IRU, IEA ve OICA verilerine dayanarak, otobüsler ve kamyonlar da dahil olmak üzere ağır hizmet ticari araçlarının depodan tekerleğe kadar, 950 milyon ton CO2 saldığını bunun da küresel emisyonların yaklaşık yüzde 2,5'ini oluşturduğunu söylüyor. IRU, hidrojen ve elektrik çoğu zaman yanlışlıkla sıfır emisyonlu yakıtlar olarak görülse de, kuyudan depoya yönelik olanlar da dahil olmak üzere tüm CO2 emisyonları hesaba katılırsa, bu alternatif yakıtların daha gerçekçi bir karbon resmi ortaya çıkardığını dile getiriyor. Sadece Avrupa, ABD ve Çin'de, günümüzün enerji karışımına göre elektrik için ortalama yüzde 45 daha fazla CO2 ve geleneksel dizele kıyasla hidrojen için yüzde 72 daha fazla salınım demek. IRU, elektrik ve hidrojen gibi yakıtlara geçişte, yıllık 400 ila 700 milyon ton ilave CO2 emisyonunun hesaba katılması gerektiği görüşüşünde.
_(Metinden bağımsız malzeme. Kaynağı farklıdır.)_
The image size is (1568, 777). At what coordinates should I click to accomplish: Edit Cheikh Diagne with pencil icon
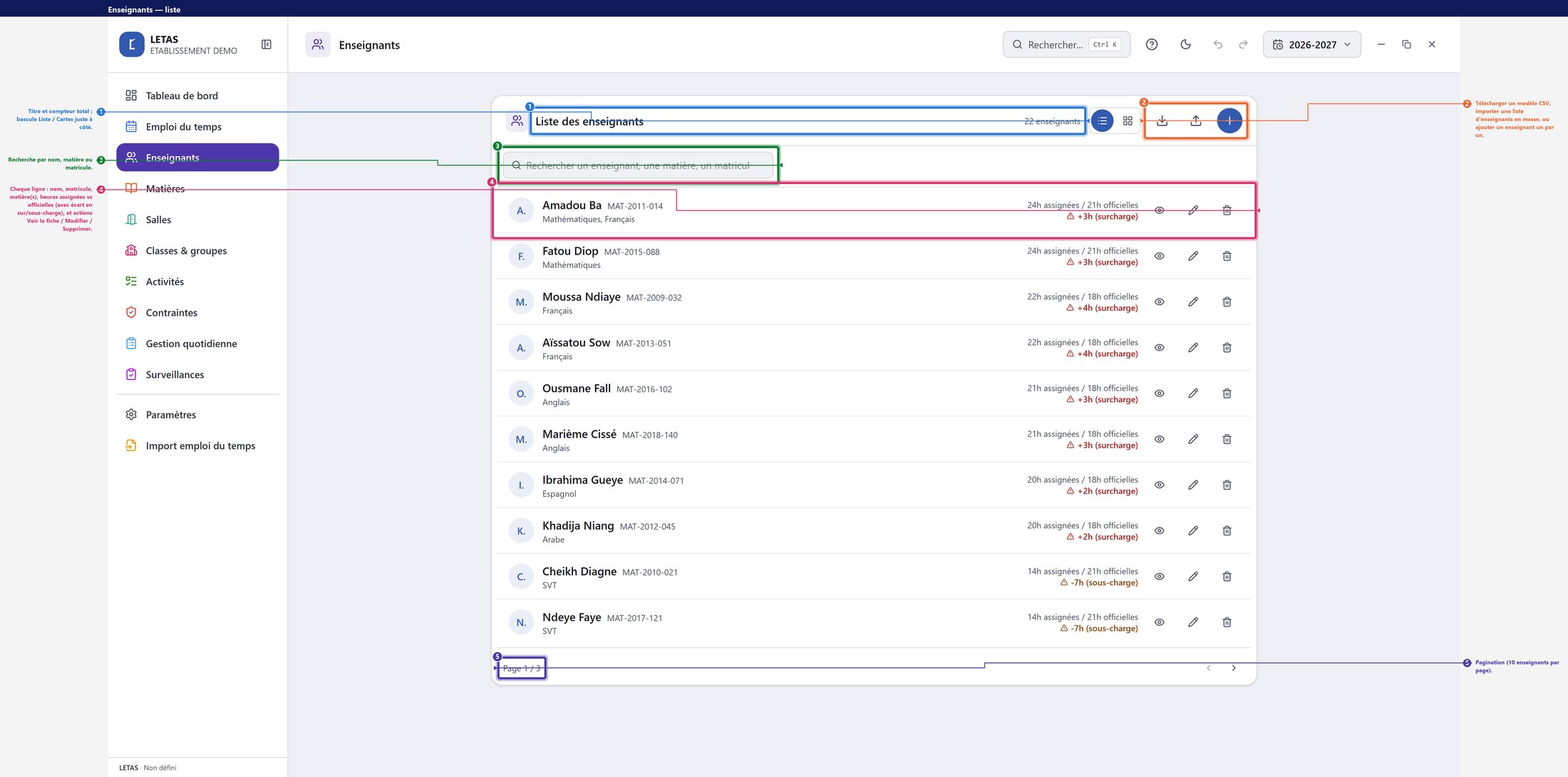point(1193,577)
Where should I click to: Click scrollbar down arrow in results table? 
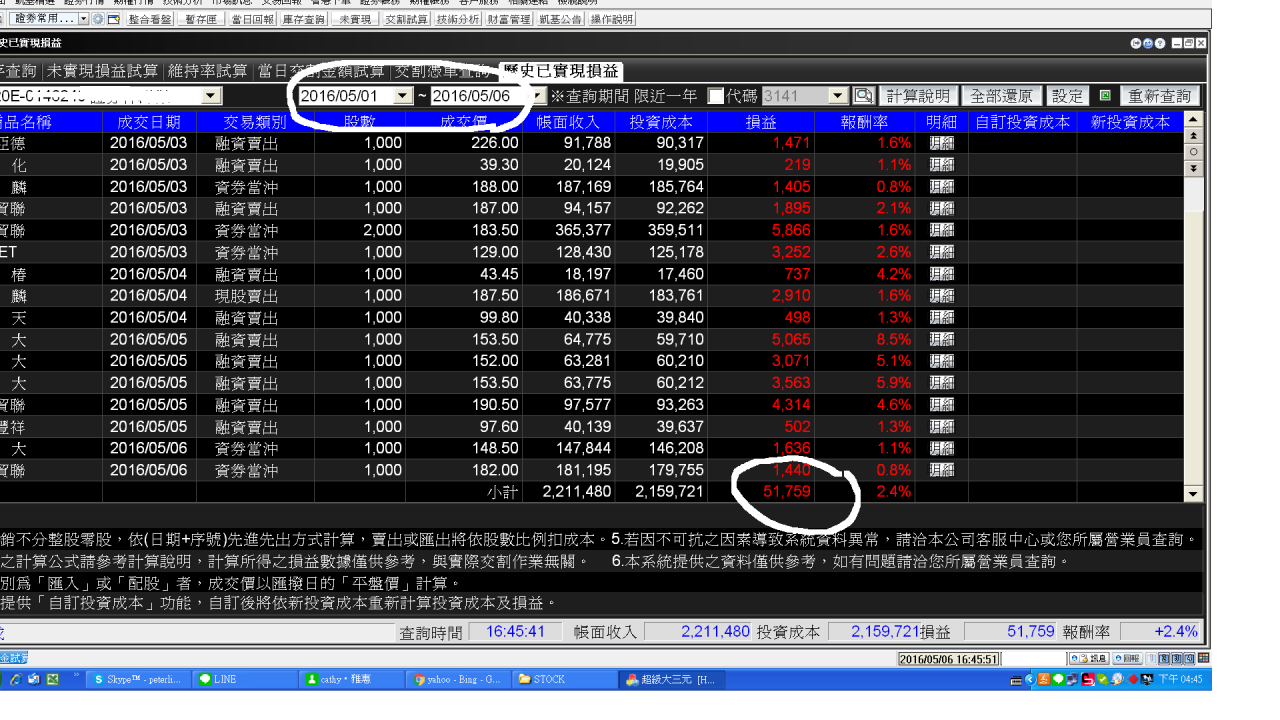tap(1193, 494)
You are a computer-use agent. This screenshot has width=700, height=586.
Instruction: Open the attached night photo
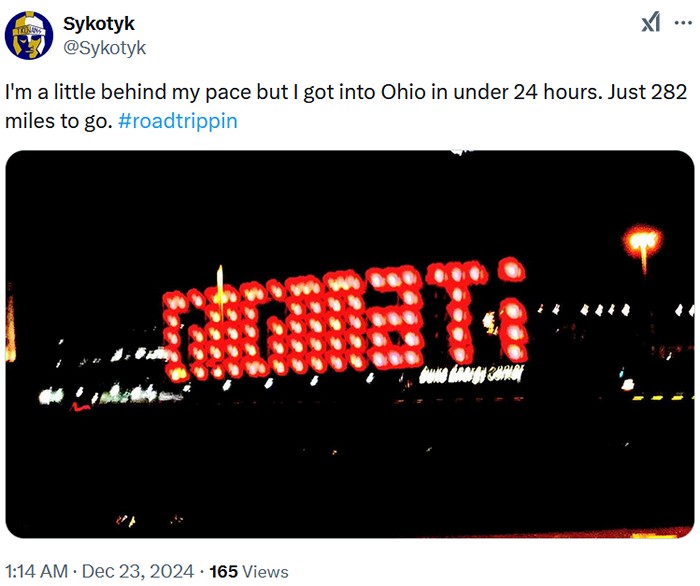[x=350, y=344]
IRU Genel Sekreteri Umberto de Pretto, "Ticari taşımacılığın karbondan arındırılması çok büyük ve pahalı bir iş" diyerek “2030 ve 2050 hedeflerine ulaşmak için düşük ve nihayetinde net sıfır karbon alternatiflerini hızlandırmak için doğru teşvik ve yatırım karışımı ancak CO2'nin doğru bir şekilde hesaplanmasıyla elde edilebilir. Kuyudan tekerleğe kapsamlı bir değerlendirme yapmak yerine egzoz borusundaki emisyonları ölçen önyargılı tanktan tekerleğe standart, ticari karayolu taşımacılığında CO2'yi azaltmaya yönelik politika eylemini bozmaya devam edecek. Karayolu taşımacılığı operatörleri, filolarını ve operasyonlarını etkili bir şekilde karbondan arındırmaya yönelik muazzam zorluk üzerinde çalışmaya devam ederken kesinliğe ihtiyaç duyuyor, işe yaramaz fantezi seçeneklerine değil." şeklinde konuşuyor.

IRU, politika yapıcıları, karbondan arındırma yatırımlarını ve teşviklerini değerlendirmek ve planlamak için daha kapsamlı, kapsamlı standardı kullanmaya çağırıyor. Bu, ticari karayolu taşımacılığı operatörlerinin olabildiğince etkili ve hızlı bir şekilde karbondan arındırmasını sağlayacağına inanıyor.